Although the recent attacks have been undertaken mainly by “lone wolves,” the instigators cannot be acquitted of responsibility for both the Jewish and Arab deaths in the current wave of violence. As detailed in a recent report by the Meir Amit Intelligence and Terrorism Information Center, a research institute with close ties to Israel’s intelligence community,     Palestinian politicians and media commentators continue to exploit the events to promote Palestinian national objectives, with the PA favoring continued violence and terrorism based on the concept of “wise popular resistance” – the kind that can be maintained over time with increasing and decreasing levels of intensity, on the assumption that eventually the Palestinians will exhaust Israel and force it to make political concessions; and Hamas that calls for turning the “popular arising” into an “armed intifada” in which shooting attacks, abducting IDF soldiers as bargaining chips and suicide bombing would be combined with military-type terrorist attacks to launch the “Third Intifada.” 

The sheer scope of Arab demonization of Israel has led Ambassador Alan Baker, director of the Institute for Contemporary Affairs at the Jerusalem Center for Public Affairs and former Israeli ambassador to Canada, to conclude in a recent article that “Arab anti-Semitism is not only a matter of government manipulation, Islamist demagogy, organized propaganda, social backwardness, or raw, primitive hatred – though all of these elements are indeed present.

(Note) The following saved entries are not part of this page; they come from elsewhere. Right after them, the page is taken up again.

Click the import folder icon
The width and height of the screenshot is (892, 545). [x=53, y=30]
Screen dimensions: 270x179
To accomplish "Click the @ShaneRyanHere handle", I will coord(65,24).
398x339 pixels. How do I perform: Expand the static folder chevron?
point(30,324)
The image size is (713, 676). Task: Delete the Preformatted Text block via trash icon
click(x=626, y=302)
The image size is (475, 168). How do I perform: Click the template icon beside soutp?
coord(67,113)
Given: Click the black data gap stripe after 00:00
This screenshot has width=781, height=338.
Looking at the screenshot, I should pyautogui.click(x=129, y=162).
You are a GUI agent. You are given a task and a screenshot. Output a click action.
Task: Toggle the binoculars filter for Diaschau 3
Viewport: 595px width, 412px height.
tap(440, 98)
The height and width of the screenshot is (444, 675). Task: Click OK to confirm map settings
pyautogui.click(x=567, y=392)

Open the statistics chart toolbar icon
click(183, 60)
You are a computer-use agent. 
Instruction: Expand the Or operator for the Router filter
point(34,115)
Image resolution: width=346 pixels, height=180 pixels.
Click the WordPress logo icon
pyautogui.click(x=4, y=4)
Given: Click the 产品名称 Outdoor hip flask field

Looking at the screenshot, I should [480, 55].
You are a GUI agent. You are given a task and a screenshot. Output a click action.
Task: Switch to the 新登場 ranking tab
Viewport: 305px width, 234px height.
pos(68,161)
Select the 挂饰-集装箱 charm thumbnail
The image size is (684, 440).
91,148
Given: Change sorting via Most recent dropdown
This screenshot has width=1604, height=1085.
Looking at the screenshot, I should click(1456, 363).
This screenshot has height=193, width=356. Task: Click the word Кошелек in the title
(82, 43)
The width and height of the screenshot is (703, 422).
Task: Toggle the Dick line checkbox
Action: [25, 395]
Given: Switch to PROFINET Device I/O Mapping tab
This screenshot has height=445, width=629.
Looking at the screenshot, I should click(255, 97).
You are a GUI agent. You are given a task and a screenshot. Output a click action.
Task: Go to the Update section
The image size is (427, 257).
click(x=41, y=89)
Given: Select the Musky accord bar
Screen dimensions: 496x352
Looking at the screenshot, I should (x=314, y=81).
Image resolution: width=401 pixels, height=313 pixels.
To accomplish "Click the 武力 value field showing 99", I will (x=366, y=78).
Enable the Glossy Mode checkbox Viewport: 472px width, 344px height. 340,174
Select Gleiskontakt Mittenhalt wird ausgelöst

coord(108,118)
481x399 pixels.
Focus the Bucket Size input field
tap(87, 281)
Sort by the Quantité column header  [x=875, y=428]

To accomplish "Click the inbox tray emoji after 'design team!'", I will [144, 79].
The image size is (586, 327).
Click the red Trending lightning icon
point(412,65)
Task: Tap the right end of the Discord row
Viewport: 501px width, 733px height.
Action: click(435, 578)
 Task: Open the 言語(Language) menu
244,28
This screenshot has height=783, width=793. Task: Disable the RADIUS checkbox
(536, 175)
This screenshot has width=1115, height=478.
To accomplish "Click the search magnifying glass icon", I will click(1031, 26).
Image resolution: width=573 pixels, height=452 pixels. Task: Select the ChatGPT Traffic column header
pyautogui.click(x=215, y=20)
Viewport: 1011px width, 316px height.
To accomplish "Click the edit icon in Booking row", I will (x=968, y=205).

It has cultural and intellectual legitimacy. Moreover, the ubiquity of the hate and prejudice exemplified by this hard-core anti-Semitism undoubtedly exceeds the demonization of earlier historical periods – whether the Christian Middle Ages, the Spanish Inquisition, the Dreyfus Affair in France, or Tsarist Russia. The only comparable example would be that of Nazi Germany, in which we can also speak of an ‘eliminationist anti-Semitism’ of genocidal dimensions, which ultimately culminated in the Holocaust.”
 
As Israel marks 20 years since the assassination of Prime Minister Yitzhak Rabin, the current wave of violence has reinforced the deep confusion and cognizant dissonance felt by all Israelis, except for the most ideological committed on the Left and Right, about the future prospects for peace and security as the country also faces looming threats from ISIS, Hezbollah and Hamas along its borders. A recorded message from President Obama and a live appearance from former president Bill Clinton at Saturday night’s rally marking two decades since the assassination—both of whom seemed, to many,  to place the onus for the stalemate in Israeli-Palestinian peace making on the Israeli government—rang particularly hollow in the face of continued Palestinian rejection of Prime Minister Netanyahu’s offer for condition-free negotiations and their failure to build on successive Israeli concessions to develop a trajectory for peaceful coexistence.  Rabin’s parting, and therefore principal, legacy, the Oslo Accords with Palestine Liberation Organization chief Yasser Arafat -remain a point of deep contention within the country and seem particularly valueless in the prevention of incitement, noted repeatedly in the Accords and subsequent agreements as an essential element to achieving any peaceful resolution to the conflict.

One of the more recent examples came on official Palestinian television on Oct. 23 when PA Chairman Mahmud Abbas’ advisor on Islamic Affairs and Supreme Shari’ah Judge Mahmoud Al-Habbash demonized Jews and Israel in a sermon using classic anti-Semitic hate speech, presenting Jews as “evil” and Israel as “Satan’s project.” According to the reliable Palestinian Media Watch, Al-Habbash described the conflict between Israel and the Palestinians as an expression of “the historic conflict” between “good and evil, between two projects: Allah’s project vs. Satan’s project.”

It is hard to envision how any progress can be made until a different kind of discourse prevails or is enforced.